A role for T lymphocytes in tumor inhibition and enhancement caused by systemic administration of Corynebacterium parvum

In contrast to the consensus of previous reports in other tumor systems, these studies show that the anti-tumor action of systemically administered C. parvum against the fibrosarcoma (FSa) used in this study is highly dependent on T lymphocytes (T cells). This dependency was demonstrated following both intravenous (i.v.) and subcutaneous (s.c.) injection of FSa cells but was most evident in the latter case. In intact mice injected s.c. with ≥ 5 x 10³ viable FSa cells, C. parvum (i.v., day + 3) did not affect the number of tumors that became palpable. However, some 15 days later 20 to 50% of these tumors completely regressed.
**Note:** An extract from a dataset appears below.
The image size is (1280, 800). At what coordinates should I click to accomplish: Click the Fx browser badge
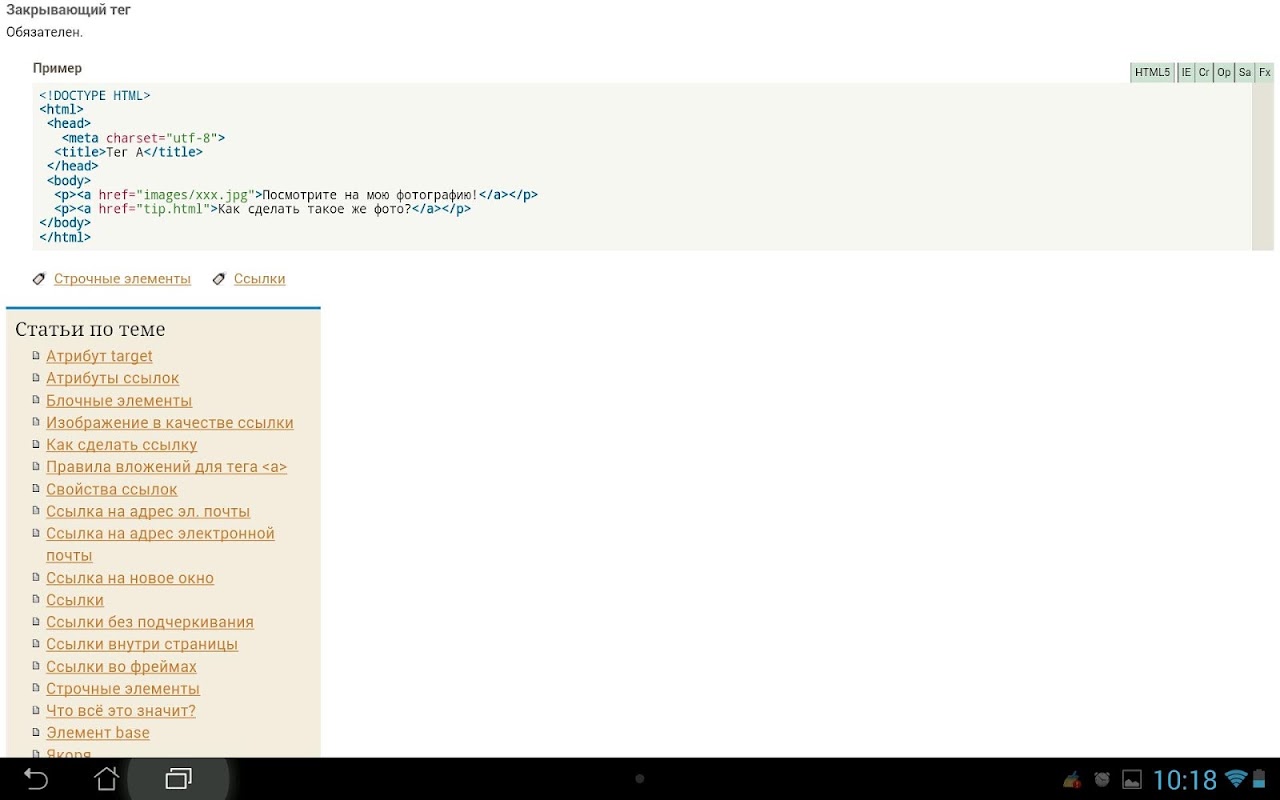[x=1264, y=72]
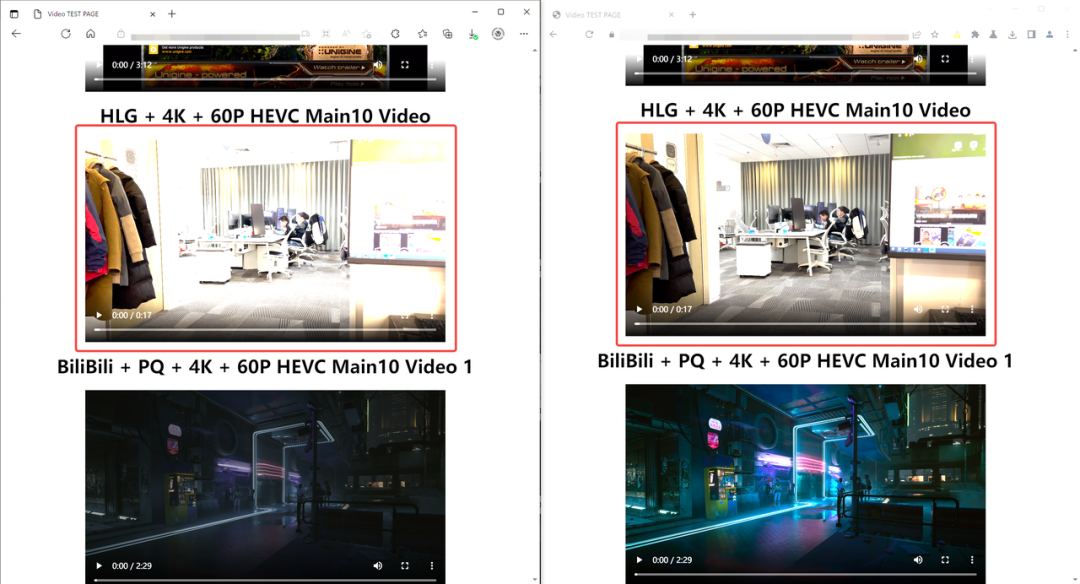Viewport: 1080px width, 584px height.
Task: Click home icon in Edge toolbar
Action: click(90, 34)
Surprisingly, when inocula of less than 5 x 10³ FSa cells were injected C. parvum enhanced number of tumors that grew conpared to untreated mice. Furthermore, few tumors that grew from small inocula in C. parvum-treated mice regressed. Corynebacterium parvum-induced regression of established tumors (large tumor inoculum) was found to be dependent upon an intact T cell system. This contrasts with observations in other tumor systems where most of the anti-tumor action of systemic C. parvum was found to be T cell independent. There was an indication that the C. parvum-induced enhancement of tumor incidence (small tumor inoculum) was also T cell dependent although more work will be required to establish this point. The degree of splenomegaly induced by C. parvum and the anti-C. parvum serum agglutinin levels were also shown to be partly T cell dependent. While there is no doubt that systemically administered C. parvum can exert anti-tumor activity by a pathway which is not T cell dependent, the present report suggests that systemic C. parvum may bring its effect about by more than one mechanism. Indeed with certain tumors stimulation of T cell dependent responses may be essential for the induction of complete tumor regression.